# ELMR Book Through LDA-BERT Pipeline
This notebook puts the ELMR book through the LDA-BERT pipeline, generates compressed versions of the book and conducts cosine similarity

In [None]:
import importlib
from pipeline import pipeline_final

# Reload the pipeline module
importlib.reload(pipeline)

In [None]:
import pandas as pd
import matplotlib.pyplot as plt
import seaborn as sns
from pymongo import MongoClient
from pipeline.pipeline_final import pipeline
import numpy as np

# === MongoDB Connection ===
uri = "mongodb+srv://haigbedros:xqLlcSm2DP7VMGiF@cluster0.kfjsw.mongodb.net/?appName=Cluster0"
mongo_client = MongoClient(uri)

# === Access the Elmr Database and Collection ===
elmr_db = mongo_client["elmr"]
elmr_collection = elmr_db["elmr_book"]

# === Load the Elmr data into a pandas DataFrame ===
elmr_cursor = elmr_collection.find({}, {"text": 1, "_id": 0})  # Only pull 'text' field
elmr_df = pd.DataFrame(list(elmr_cursor))

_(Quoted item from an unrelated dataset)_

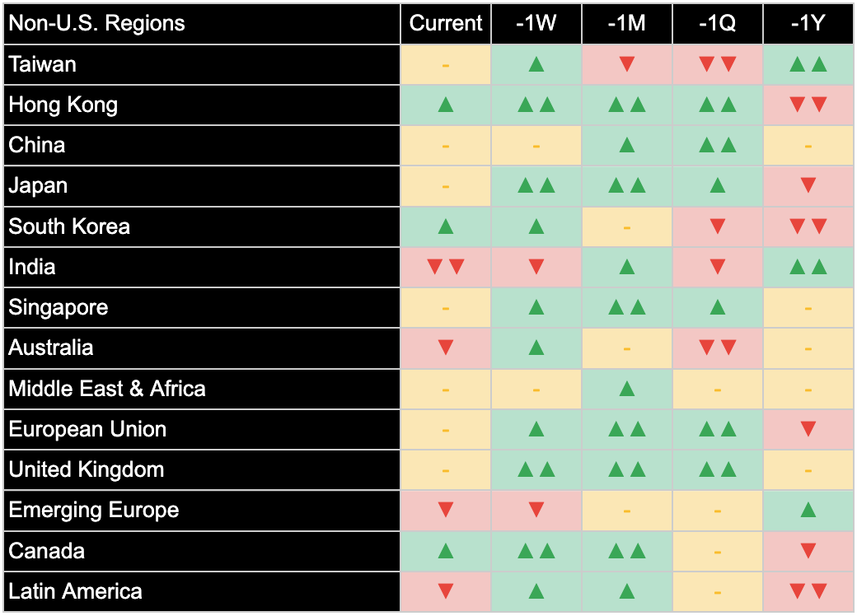
Task: Click China's yellow neutral cell under Current
Action: tap(446, 146)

# === Clean and Inspect Data ===
elmr_df = elmr_df.dropna(subset=['text'])  # Drop missing text rows
print(f"Number of documents: {len(elmr_df)}")
print(f"Columns: {elmr_df.columns.tolist()}")
print("\nFirst few rows:")
print(elmr_df.head())

# === Run the Pipeline ===
print("\nRunning pipeline...")
results = pipeline(
    dataframe=elmr_df,
    text_column='text',
    n_topics=5,        # Number of topics
    threshold=0.01,     # BERT similarity threshold
    top_n_words=10     # Top words per topic
)

# === Analyze Topic Assignments ===
print("\nAnalyzing topic assignments...")
topic_assignments = results['topic_assignments']
topic_counts = pd.Series(topic_assignments).value_counts().sort_index()
print("\nTopic distribution:")
print(topic_counts)

# === Top Words for Each Topic ===
print("\nTop words for each topic:")
lda_model = results['lda_model']
lda_model.print_topics(n_top_words=10)

# === Analyze BERT Similarity Results ===
print("\nAnalyzing BERT similarity results...")
query_results = results['query_results']

for query_id, result in query_results.items():
    print(f"\n{query_id}:")
    print(f"Number of relevant documents: {sum(result['relevance'])}")
    flat_sims = np.concatenate(result['similarities']) if result['similarities'] else np.array([])
    avg_sim = flat_sims.mean() if len(flat_sims) > 0 else 0.0
    print(f"Average similarity: {avg_sim:.4f}")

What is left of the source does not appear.